The administration put in place its Statutory Cabinet faster than any other administration since President Reagan. President Biden has also announced his intent to nominate 233 individuals to serve in Senate-confirmed leadership roles across the Executive Branch — more nominees than any past administration has announced by the 100-day mark.
Many of these administration leaders have broken new ground. Lloyd Austin is the first black secretary of defense. Janet Yellen is the first woman to be secretary of the treasury. Alejandro Mayorkas is the first Latino and immigrant to serve as secretary of homeland security. Xavier Becerra is the first Latino to serve as secretary of health and human services.
Deb Haaland, the secretary of the interior, is the first Native American to ever serve as a Cabinet secretary. Pete Buttigieg is the first openly LGBTQ person to serve in the Cabinet. Cecilia Rouse is the first woman of color to chair the Council of Economic Advisors, and Katherine Tai is the first woman of color to serve as U.S. trade representative. Avril Haines is the first woman to lead the U.S. intelligence community. Rachel Levine is the first openly transgender person to be confirmed by the Senate. If confirmed, Robert Santos will be the first person of color to be director of the United States Census Bureau, and Stacey Dixon will be the highest-ranking black woman in the intelligence community.
Even as the Senate continues to confirm the president's nominees, the White House Office of Presidential Personnel has hired nearly 1,500 presidential appointees to serve in key agency positions that do not require Senate confirmation — double the number of appointees hired by any prior administration by the 100-day mark. And, consistent with President Biden's commitment to leveraging the talent, creativity, and expertise of the American people to build an administration that looks like America, more than half of all Biden appointees are women, and half identify as non-white numbers that set a new bar for future administrations.
Of the approximately 1,500 agency appointees hired by President Biden so far:
—58% are women;
—18% identify as black or African American;
—15% identify as Latino or Hispanic;
—15% identify as Asian American or Pacific Islander;
—3% identify as Middle Eastern or North African;
—2% identify as American Indian or Alaska Native;
—14% identify as LGBTQ+;
—4% are veterans;
—3% identify as disabled or having a disability;
—15% were the first in their families to go to college;
—32% are naturalized citizens or the children of immigrants.

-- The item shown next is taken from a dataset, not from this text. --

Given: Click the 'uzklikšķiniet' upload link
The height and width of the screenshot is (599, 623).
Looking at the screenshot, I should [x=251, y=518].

President Biden's commitment to representation from communities that haven't always been at the table can be seen across the federal government. At the U.S. Department of Labor — the agency on the frontlines of the crisis facing women in the work force across the country — nearly 70 percent of all appointees are women. At the U.S. Department of Homeland Security, nearly 40 percent of all appointees are first-generation. At the U.S. Department of Education, 1 in 4 of all appointees are the first in their family to graduate from college and 1 in 3 are former educators. And at the U.S Department of Interior, 1 in 5 of all appointees is American Indian or Alaska Natives.